Exercise objective:
For the records below, print the lines from the line with "[instagram] (224, 2532)" through the line with "Tags (263, 887)" exactly as written; include both end lines and exclude the rest.

Items listed in a dataset:
▽

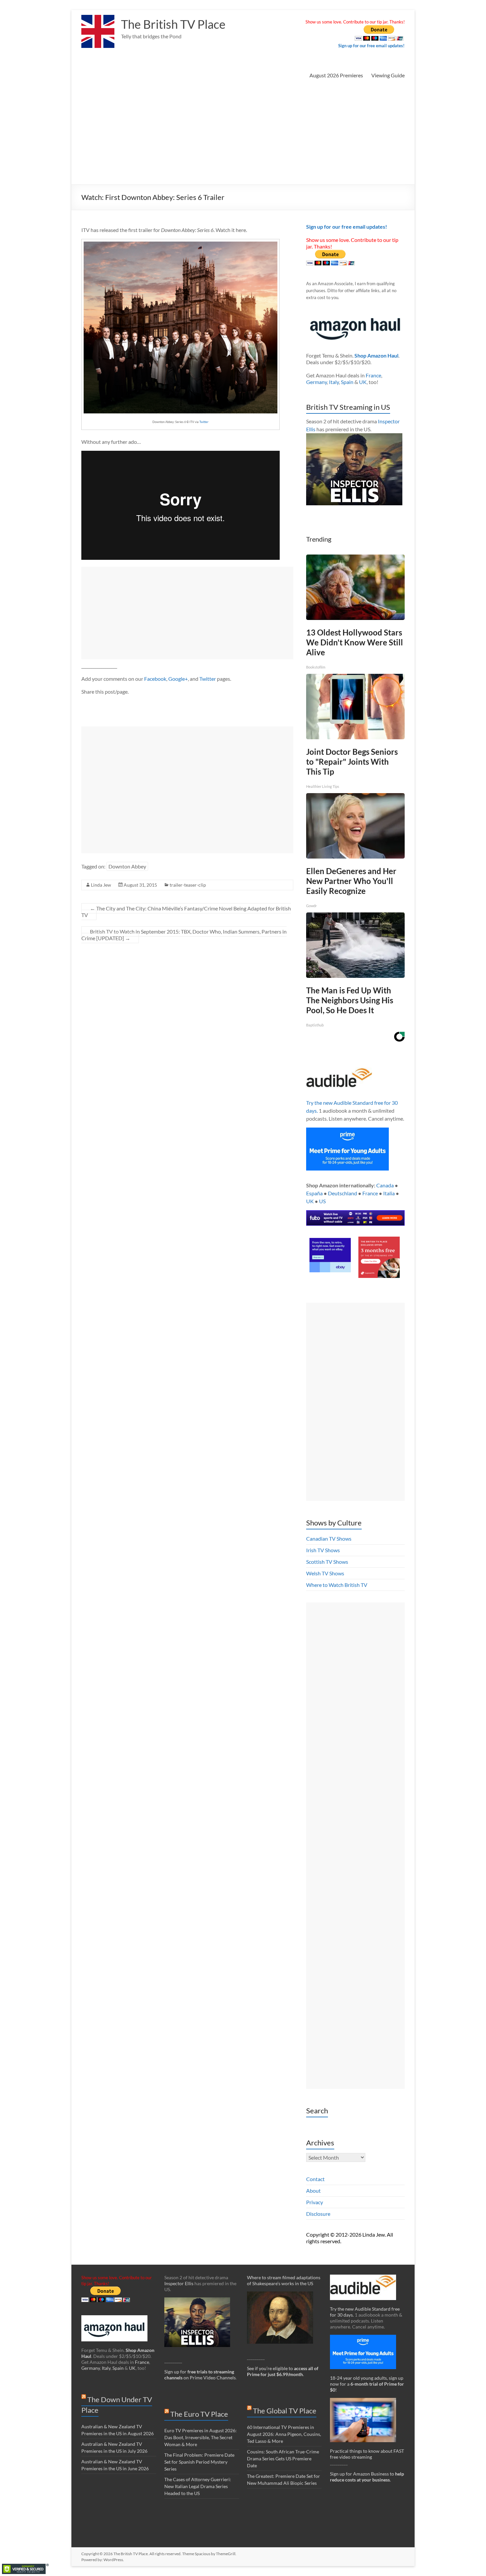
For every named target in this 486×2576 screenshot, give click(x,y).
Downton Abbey (127, 866)
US (322, 1201)
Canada (385, 1185)
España (314, 1193)
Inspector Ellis (178, 2283)
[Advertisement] (243, 135)
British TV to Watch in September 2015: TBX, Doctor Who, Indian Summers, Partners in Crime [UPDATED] (184, 934)
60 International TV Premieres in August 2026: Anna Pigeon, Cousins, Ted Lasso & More (284, 2434)
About (313, 2190)
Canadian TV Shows (328, 1538)
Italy (334, 382)
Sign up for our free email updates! (371, 45)
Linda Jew (101, 885)
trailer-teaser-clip (188, 885)
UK (363, 382)
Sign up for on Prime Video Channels (200, 2374)
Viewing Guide (388, 75)
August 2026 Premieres (336, 75)
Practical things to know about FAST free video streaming (367, 2454)
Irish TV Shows (323, 1550)
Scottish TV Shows (327, 1561)
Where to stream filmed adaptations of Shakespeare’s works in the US (283, 2280)
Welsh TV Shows (325, 1573)
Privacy (314, 2202)
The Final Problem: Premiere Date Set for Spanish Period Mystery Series (199, 2462)
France (373, 375)
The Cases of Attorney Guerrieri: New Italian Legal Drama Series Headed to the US (197, 2486)
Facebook (155, 678)
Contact (315, 2179)
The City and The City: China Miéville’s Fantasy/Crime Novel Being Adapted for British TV (186, 911)
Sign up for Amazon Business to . (367, 2476)
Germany (316, 382)
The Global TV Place (284, 2410)
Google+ (178, 678)
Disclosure (318, 2214)
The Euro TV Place (199, 2413)
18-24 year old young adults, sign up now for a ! (367, 2384)
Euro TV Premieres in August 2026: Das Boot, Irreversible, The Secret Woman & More (200, 2437)
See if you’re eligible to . (282, 2371)
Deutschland (342, 1193)
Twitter (204, 422)
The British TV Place (173, 24)
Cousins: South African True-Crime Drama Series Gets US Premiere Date (283, 2458)
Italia (389, 1193)
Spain (347, 382)
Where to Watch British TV (336, 1585)
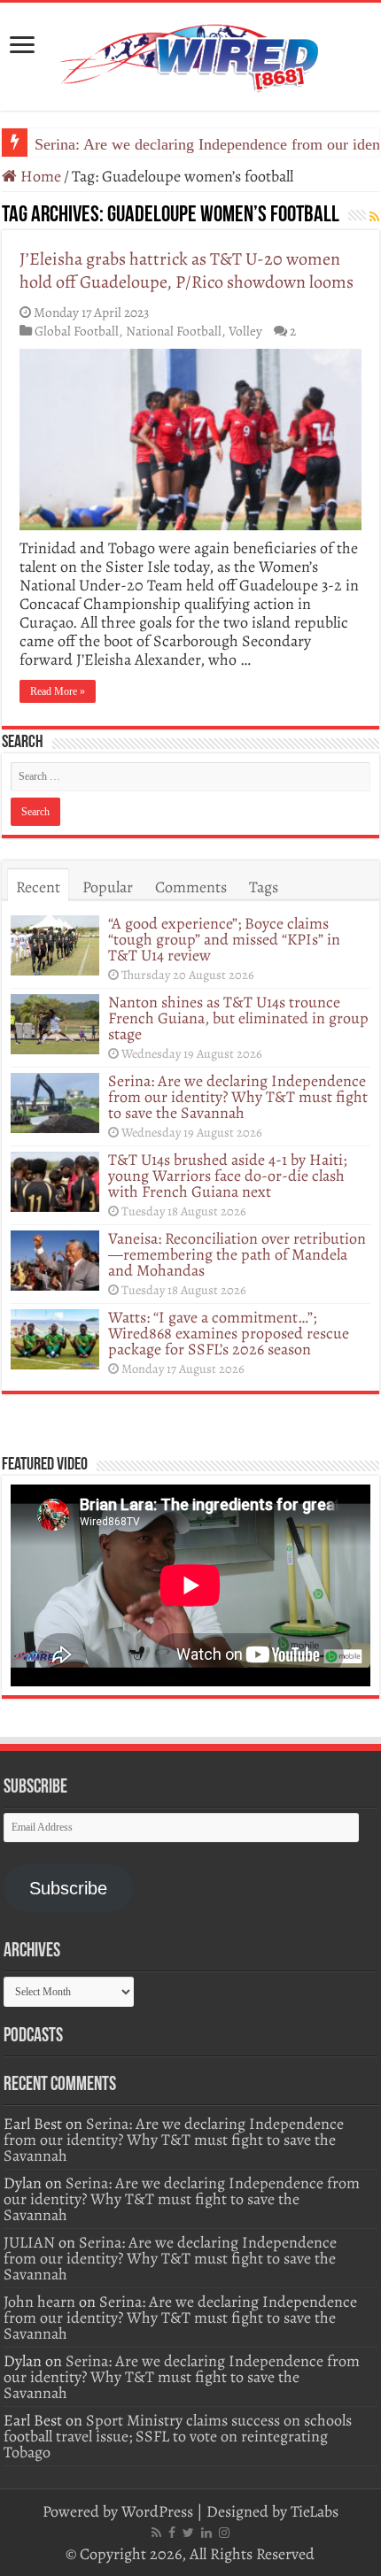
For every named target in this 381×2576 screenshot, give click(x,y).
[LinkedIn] (206, 2532)
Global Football (77, 330)
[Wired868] (190, 53)
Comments (191, 887)
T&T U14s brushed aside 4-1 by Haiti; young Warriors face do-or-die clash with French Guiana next (227, 1175)
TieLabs (314, 2511)
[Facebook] (172, 2532)
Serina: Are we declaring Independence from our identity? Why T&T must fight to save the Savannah (238, 1096)
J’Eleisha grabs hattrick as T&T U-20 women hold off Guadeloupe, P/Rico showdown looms (186, 270)
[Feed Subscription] (374, 217)
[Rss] (156, 2532)
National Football (174, 330)
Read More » (57, 691)
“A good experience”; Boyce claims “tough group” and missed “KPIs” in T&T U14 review (224, 939)
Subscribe (68, 1888)
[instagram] (224, 2532)
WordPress (157, 2511)
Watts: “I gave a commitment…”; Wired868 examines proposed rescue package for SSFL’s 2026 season (228, 1333)
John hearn (39, 2301)
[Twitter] (188, 2532)
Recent (38, 887)
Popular (107, 887)
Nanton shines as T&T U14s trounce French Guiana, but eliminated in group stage (238, 1018)
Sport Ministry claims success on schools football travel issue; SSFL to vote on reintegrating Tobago (178, 2436)
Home (39, 176)
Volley (245, 330)
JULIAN (29, 2242)
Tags (263, 887)
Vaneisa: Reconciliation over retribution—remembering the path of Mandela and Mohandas (237, 1254)
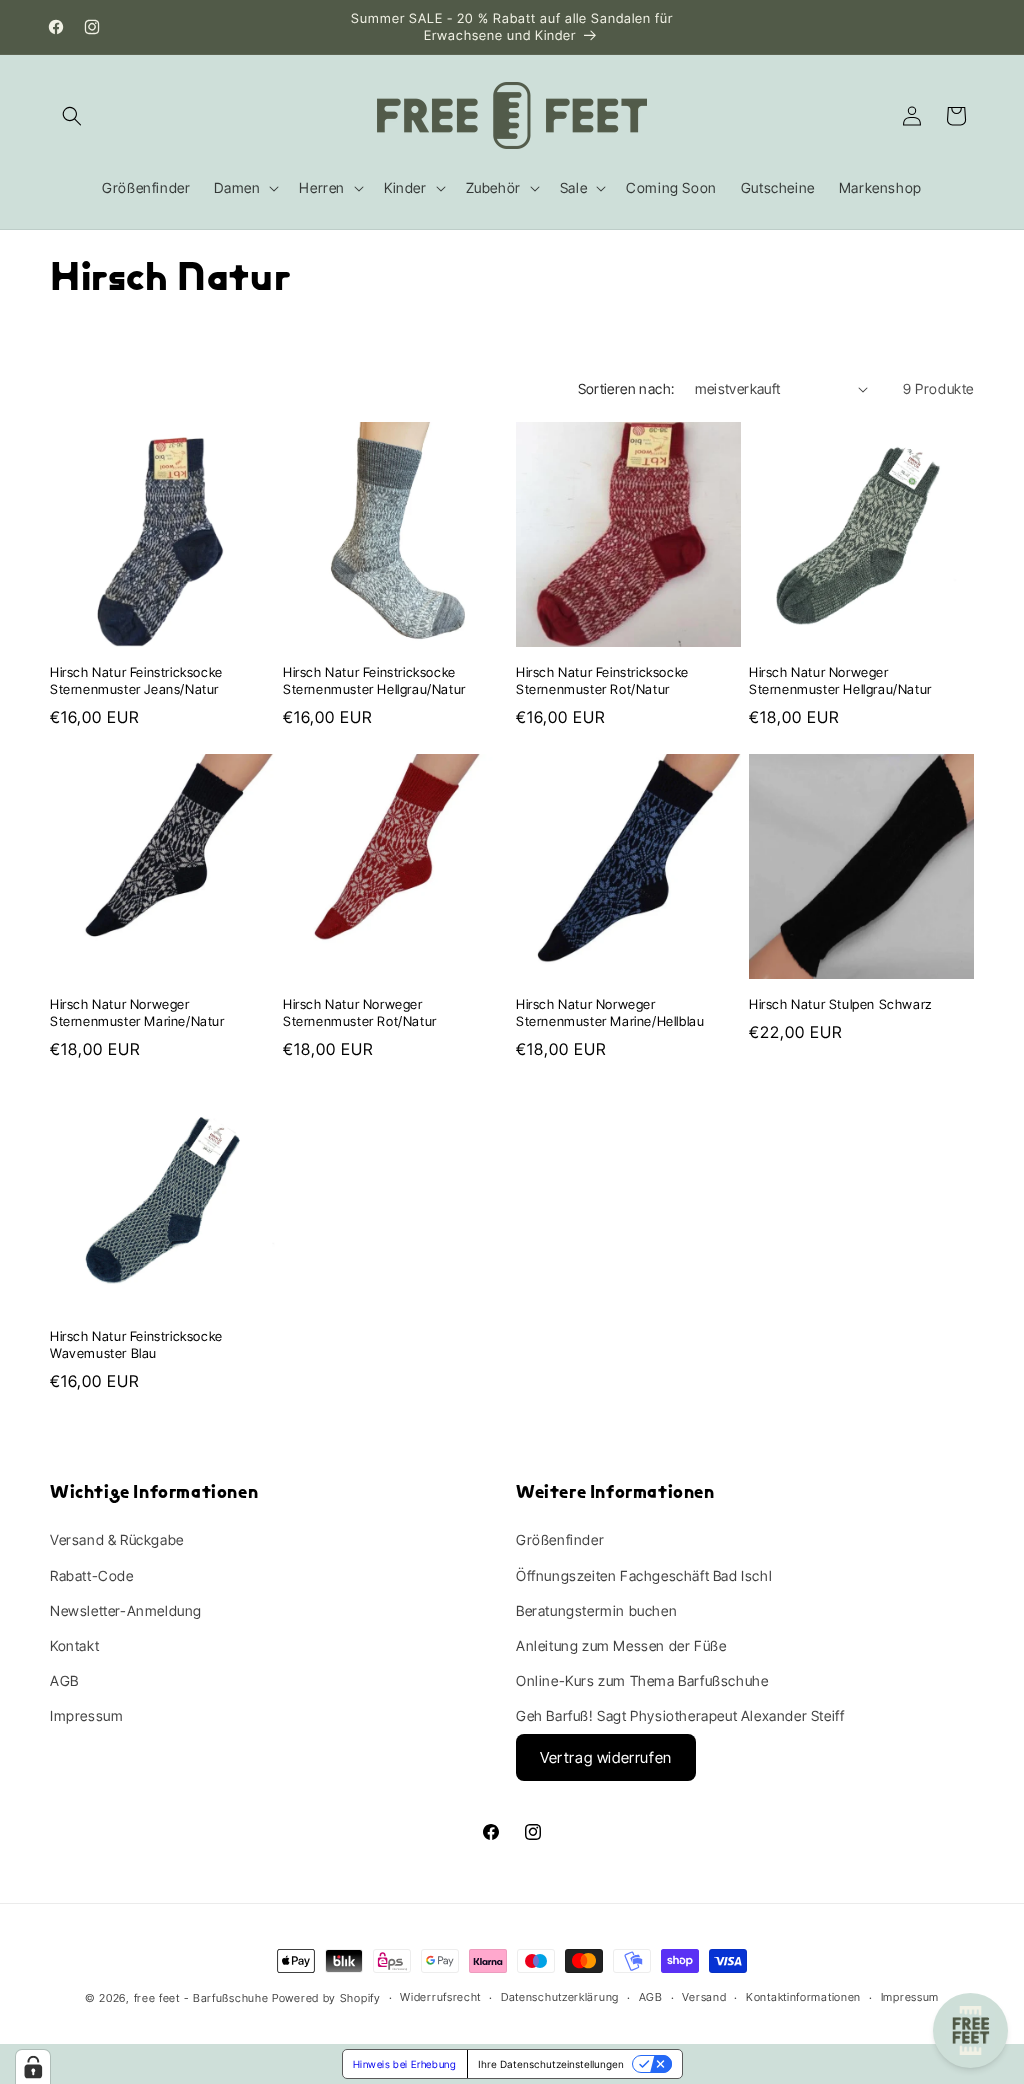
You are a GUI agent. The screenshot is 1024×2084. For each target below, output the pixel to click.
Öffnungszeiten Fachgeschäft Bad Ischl (644, 1575)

△

Reply to the task:
[instagram] (224, 2532)
WordPress (157, 2511)
Watts: “I gave a commitment…”; Wired868 examines proposed rescue package for SSFL’s 2026 season (228, 1333)
John hearn (39, 2301)
[Twitter] (188, 2532)
Recent (38, 887)
Popular (107, 887)
Nanton shines as T&T U14s trounce French Guiana, but eliminated in group stage (238, 1018)
Sport Ministry claims success on schools football travel issue; SSFL to vote on reintegrating Tobago (178, 2436)
Home (39, 176)
Volley (245, 330)
JULIAN (29, 2242)
Tags (263, 887)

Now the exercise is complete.